EXTRACT PROVIDED:
Turning to the MEPS framework
In the spirit of looking for constructive solutions, we turn to the MEPS (medical, environmental, public and social determinants of health) framework developed by the NHS Confederation. MEPS offers a way to identify how persistent barriers to preventive policy might be overcome.
1. Clarity: define the problem
MEPS may help to generate agreement on how to define the problem, and use that definition to help identify solutions. It identifies four determinants of health:
Medical. Ensure that people get high-quality care in the most appropriate setting.
Environmental. Address the ‘physical, economic, commercial, regulatory’ factors that are beyond the control of individuals but that still directly impact health.
Public. Enable people to ‘make informed choices concerning their health’ (including lifestyle choices and access to services).
Social. Foster cross-sectoral cooperation to improve the contribution of relevant services to health, including housing, welfare, employment and education.
The first task is to surface and address potential tensions as quickly as possible. For example, do civil society proponents have in mind the more radical E and S determinants? Do many organisations emphasise the M and P? If so, is there a way to negotiate a common working definition?
2. Congruity: connect prevention to routine government business.
MEPS may help to generate new solutions that fit into existing ways of working:
Medical. Intervene early, identify the right pathways to care, and get it right first time.
Environmental. Focus on changing the ‘context of human behaviour’, not ‘behavioural control’.
Public. Produce ‘a clearer set of messages and priorities that need to be owned by a wider group of stakeholders and professionals’.
Social. Produce an evidence base on the health impacts of non-health services, and use the evidence systematically via accountability and finance measures.
The second task is to identify which determinants fit more closely with routine health and social care business, and which would present greater challenges or opportunities to collaborate with new stakeholders and create new ways of working.
3. Capacity: generate support for major investments with clear rewards
MEPS could underpin capacity building:
Medical. Gather and use evidence of cost-effectiveness of interventions.
Environmental. Develop more effective ways of evidencing the effects of policy changes on environmental determinants
Public. Build greater public tolerance or support for preventive policies
Social. Form alliances and pool resources with other sectors that stand to benefit from preventive policies
The third task is to identify how to produce ‘hard’ incentives to act, such as by tying prevention to funding, backed by ‘soft’ incentives ‘such as shared purpose and lasting collaboration’.
Where do we go from here?
The final step is to examine if MEPS will contribute to major changes to practice.
To foster clarity, can we establish the impact of MEPS on system-wide definitions of the problem? The MEPS framework could consolidate perspectives or simply be restating the problem and adding to the pile of approaches.
To foster congruence, how would practitioners connect MEPS to their daily routines? MEPS could perform a collective purpose or undermine it. Ambiguity serves an initial purpose, to maximise the number of interested people and invite them to participate to make sense of ‘prevention’ in practice. Then, collaboration helps a collection of organisations to make that aim more concrete. If one organisation decides what prevention means, will it make sense to its required partners and will there be widespread ‘ownership’ of this way of thinking?
Finally, would NHS and partner organisations respond positively to new capacity-based incentives? Maybe the difference here is that a key membership organisation has the leadership and convening power to set the agenda, backed by a preventive spending agenda that may oblige behavioural change.
It makes sense to explore these questions as soon as possible, rather than in evaluations years later.

GIVEN RECORDS:
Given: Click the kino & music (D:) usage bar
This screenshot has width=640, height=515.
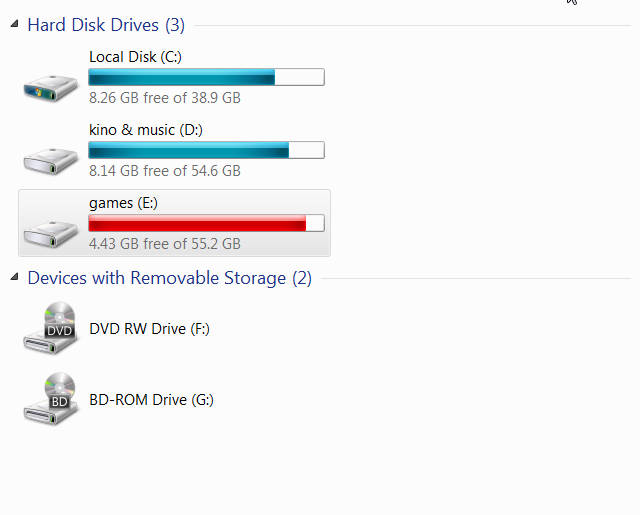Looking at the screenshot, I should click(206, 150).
* * *
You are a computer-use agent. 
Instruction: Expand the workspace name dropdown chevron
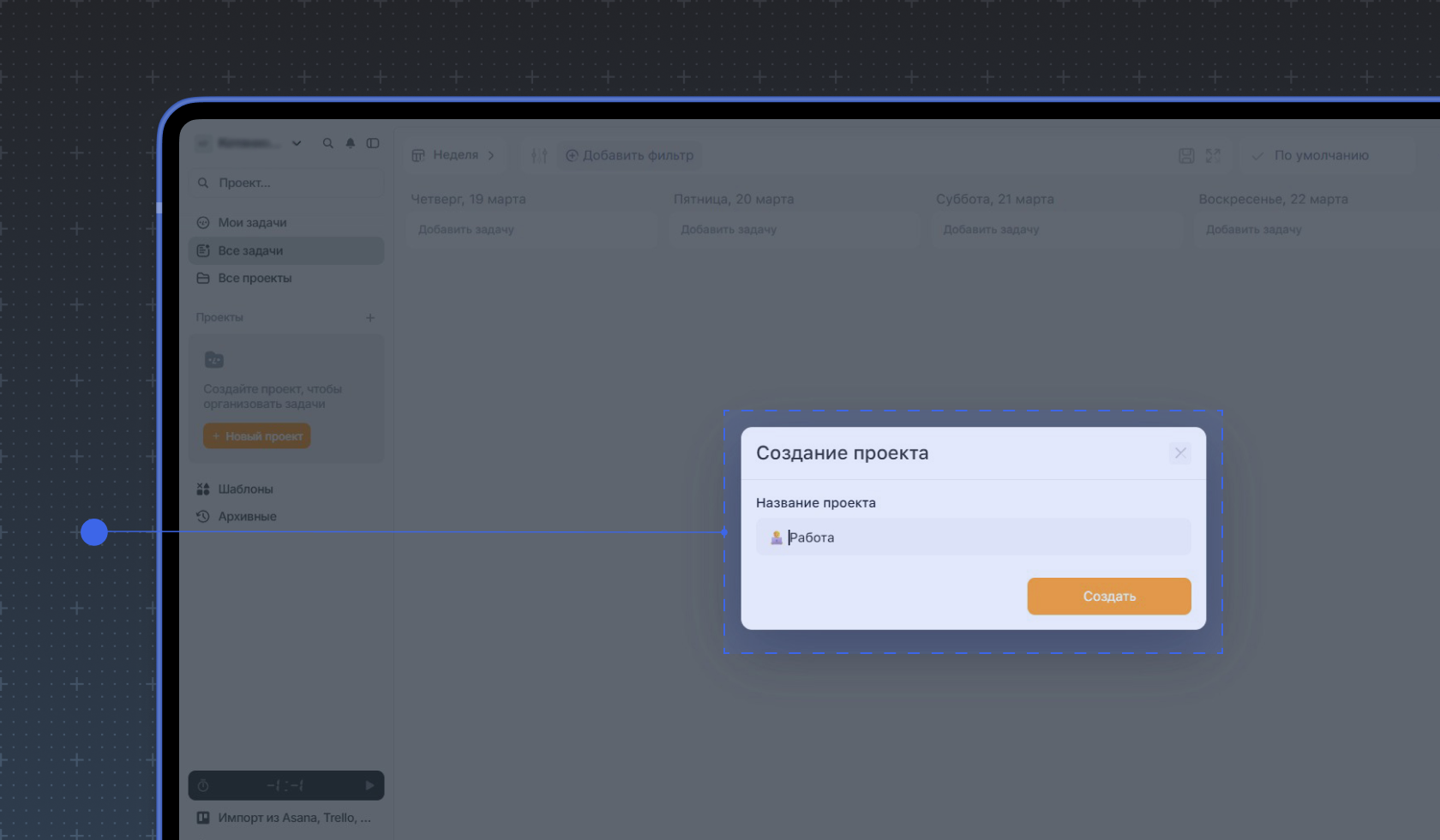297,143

PROBLEM TO WORK ON:
In the text on the MEPS framework, which organization developed the framework?

PROBLEM SOLUTION:
The NHS Confederation